[start GIVEN PASSAGE]

# most staroptions per dollar?



## djp (Nov 16, 2006)

after paying developer prices for my first starwood purchases I am now on the quest to even things out and sstick it to them with a great resale property purchase and requalification. My initial purchase worked out to be @ 4.2 staroptions per dollar (SMV 2brlo 148000 options). I am now looking at a deal which could get me 8.26 staroptions per dollar. I am wondering about the success of others getting a good staroption per dollar ratio. Please post your resort, unit, staroptions per dollar and when you did it, plus if it was developer, resale or combo (resale requalification through new purchase) deal.
I also wonder with all the resorts what the "average" developer staroption perr dollar number would be looking at all resorts and weeks. if I seem to have overthought this I might have


----------



## Denise L (Nov 16, 2006)

How many Staroptions are you planning to buy resale? When the sale is closed, will you then buy another developer weeks in hopes of requalifying it?


----------



## DavidnRobin (Nov 16, 2006)

deniselew brings up a good point - from what I understand the requalification of a resale comes when you buy from the Developer with an pre-agreement to requalify a already owned resale - and not the other way around.

The other consideration is buying resale of a mandatory resort since buying a voluntary resort doesn't have the SVN Club transfer with it from the seller to the buyer.

Bottom line: be careful - and do not assume anything.

At 4.2 SOs per dollar - this works out to about $35,000 for 148,100 SOs.  Is this really a good price? You can get many more SOs than this in buying a mandatory resort resale for 148,100 SOs. 
~$21K at Kierland
~$30K at WKORV
and at VV for even less than Kierland (my guess would be around $16K - anybody have an approx price here?)

The other consideration are the yearly MFs - this should also be considered since this is a yearly expense.  The beauty (and value) of buying mandatory is that you can buy 81K SOs at Kierland with a MF of ~$600 and exchange into WKORV (via SVN) where the MFs are much more.  $600 for a week in a 1Bd at WKORV is a deal.

[end GIVEN PASSAGE]
[start INFORMATION PROVIDED]

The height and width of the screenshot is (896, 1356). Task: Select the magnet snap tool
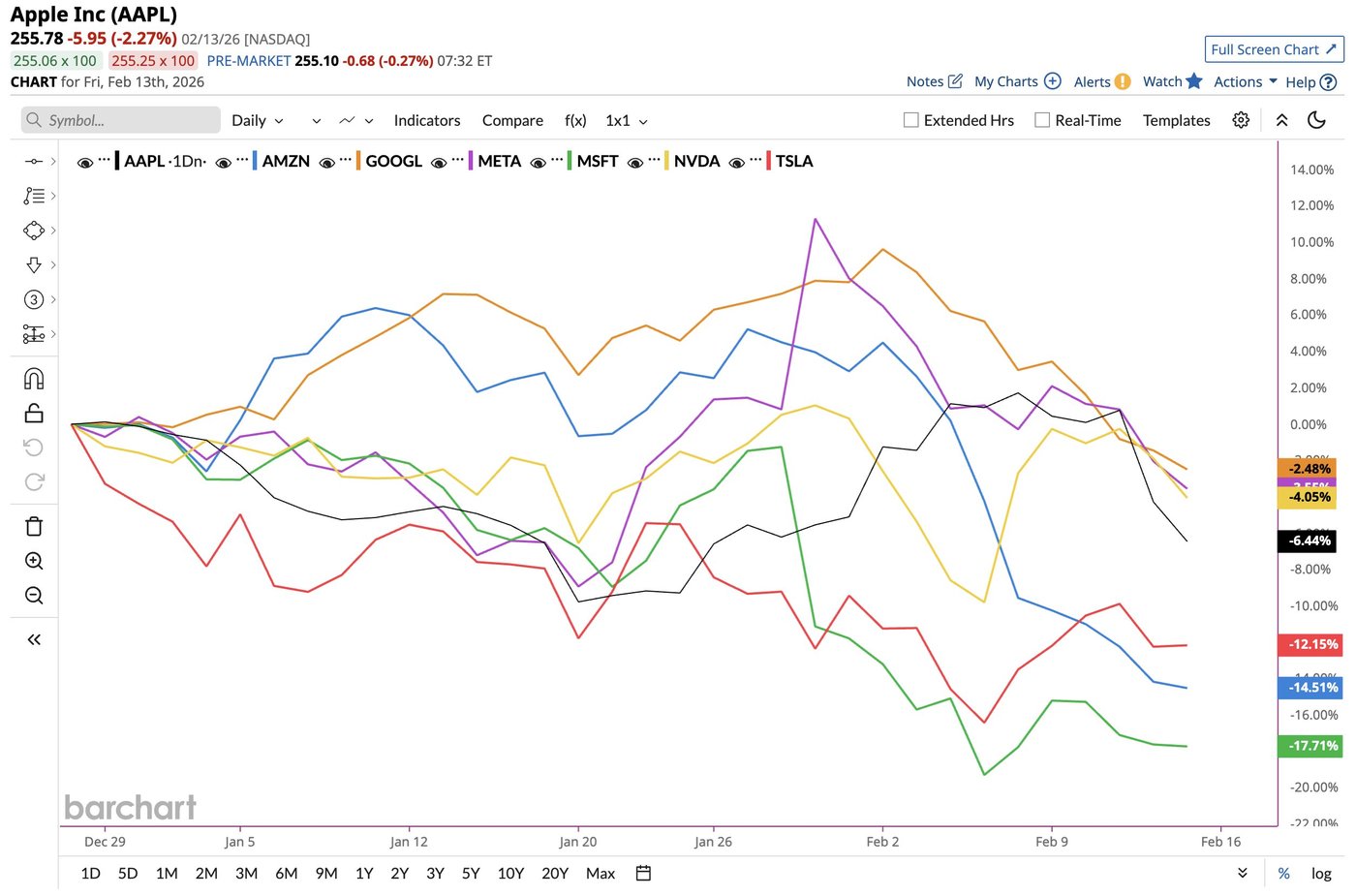click(x=34, y=379)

[end INFORMATION PROVIDED]

**WHAT YOU WILL DO**
Retype the staroptions-per-dollar forum thread between "The other consideration is" and "approx price here?)", inclusive.

**ANSWER TO THE PROBLEM**
The other consideration is buying resale of a mandatory resort since buying a voluntary resort doesn't have the SVN Club transfer with it from the seller to the buyer.

Bottom line: be careful - and do not assume anything.

At 4.2 SOs per dollar - this works out to about $35,000 for 148,100 SOs.  Is this really a good price? You can get many more SOs than this in buying a mandatory resort resale for 148,100 SOs. 
~$21K at Kierland
~$30K at WKORV
and at VV for even less than Kierland (my guess would be around $16K - anybody have an approx price here?)